┌─ TEXT EXTRACT

After crossing Irishman's Wall and still heading south along the Taw valley, a branch of the road loops down to a concreted ford across the river. Wide but shallow at all times of the year. This is called Duckfoot, though its not named on OS maps and I can't locate my source for this. There's a less well defined ford a few yards downstream off the same loop of the river.


The way south-east from the ford skirts the foot of Cosdon. On older OS maps this is marked as Cawsand Hill. This was no doubt a modern cartographer's error, Crossing describes the etymology of Cosdon from at least the 13th century.


At the mouth of the Small Brook valley, the way leads into and through what would have been a reasonable sized settlement, at least up to about 700BC, the end of the Bronze Age. There are remains of several hut circles and three large rounded pounds for livestock. Not easy to see due to vegetation. Hut circles have to be taken cautiously on Dartmoor as amateur archaeologists on previous centuries sometimes go to these and reconstructed them but there's genuinely much more stonework here than would be seen around a tin miners' base camp. Its a shame that the name of the village, if it ever had one, is long lost to us now.


On the opposite side of the brook is Metheral Hill with two striking boundary stones standing near each other. Its a mystery why the lads who put these up thought they needed two boundary stones, these things appear singly everywhere else up there.

└─

**EXERCISE TASKS:**
A - Translate the following sentence from the Dartmoor route description into French: "There are remains of several hut circles and three large rounded pounds for livestock."
B - Reproduce the passage of the Dartmoor route description from "On the opposite" to "else up there.".

┌─ EXTRACTED DATA

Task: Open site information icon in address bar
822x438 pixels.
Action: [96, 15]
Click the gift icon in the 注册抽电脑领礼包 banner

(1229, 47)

└─

**THE SOLUTIONS:**
A - Il y a des vestiges de plusieurs cercles de huttes et de trois grands enclos arrondis pour le bétail.

B -
On the opposite side of the brook is Metheral Hill with two striking boundary stones standing near each other. Its a mystery why the lads who put these up thought they needed two boundary stones, these things appear singly everywhere else up there.